Immanuel Wallerstein wrote that the development of a capitalist world-economy created all of the major institutions of the modern world, including social classes, nations, households and states. These institutions also created each other, as nations, classes, and households came to be defined by their relations to the state, and were subsequently able to shape the state. Out of this structural chaos on a sub-state level, the basic elements of a state could emerge, but states could only gain conscious recognition when other states were able to define and relate to them.

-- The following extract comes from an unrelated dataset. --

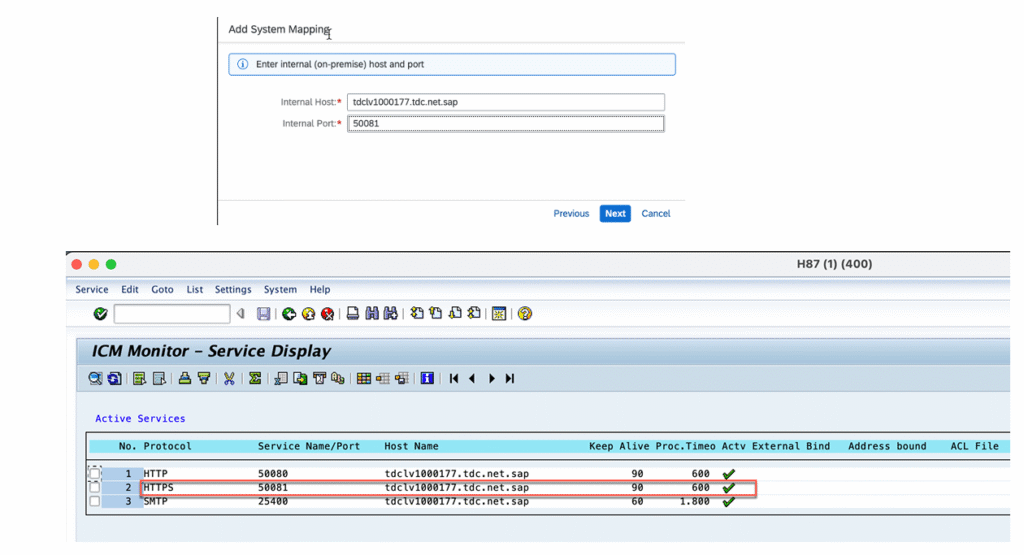Tick the SMTP service row checkbox

click(x=95, y=501)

To Wallerstein, there were no concrete rules about what exactly constitutes an individual state beyond this, as there were so many exceptions to various indicators of statehood. Juridical sovereignty could range from total to nil, as could the state's ability to impose decisions, project power, or control the flows of capital, commodities and labor. There were also no clear rules about which group controlled the state, as various groups located inside, outside, and across the states’ frontiers could seek to increase or decrease state power in order to better profit from a world-economy.

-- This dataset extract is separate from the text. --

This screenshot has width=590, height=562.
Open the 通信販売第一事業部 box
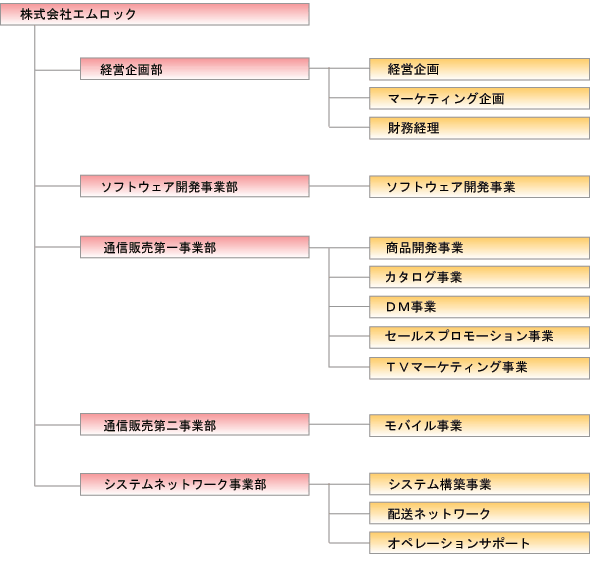tap(195, 247)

While on the level of individual states, almost nothing remained so stable as to assist with a definition of statehood, Wallerstein claimed that the "relative power continuum of stronger and weaker states has remained relatively unchanged over 400-odd years." While hegemons came and went, the basic division of the world into core and periphery has persisted. This implied to Wallerstein that while there is no universal state system, an interstate system had developed out of the sum of state actions, which existed to reinforce certain rules and preconditions of statehood. These rules included maintaining consistent relations of production, and regulating the flow of capital, commodities and labor across borders to maintain the price structures of the global market. If weak states attempt to rewrite these rules as they prefer them, strong states will typically intervene to rectify the situation.

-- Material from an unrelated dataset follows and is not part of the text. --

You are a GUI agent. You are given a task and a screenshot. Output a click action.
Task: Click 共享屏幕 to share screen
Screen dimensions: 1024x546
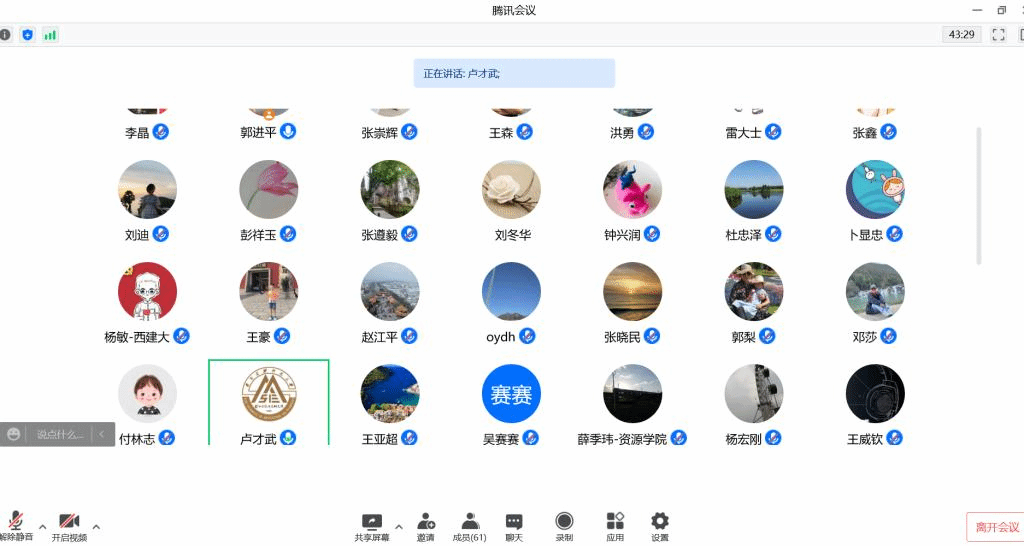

The ideology of the interstate system is sovereign equality, and while the system generally presents a set of constraints on the power of individual states, states within the system are "neither sovereign nor equal." Not only do strong states impose their will on weak states, strong states also impose limitations upon other strong states, and tend to seek strengthened international rules, since enforcing consequences for broken rules can be highly beneficial and confer comparative advantages.

=== Relationship to nation and class ===

Wallerstein notes that class conflict within the context of an interstate system tends to take the form of creating institutions to affect state decisions, and that these institutions tend to be created within the boundaries of the state, and with a specific national scope. This has the effect of adding to the definiteness of state structures, and giving a national character to class conflict.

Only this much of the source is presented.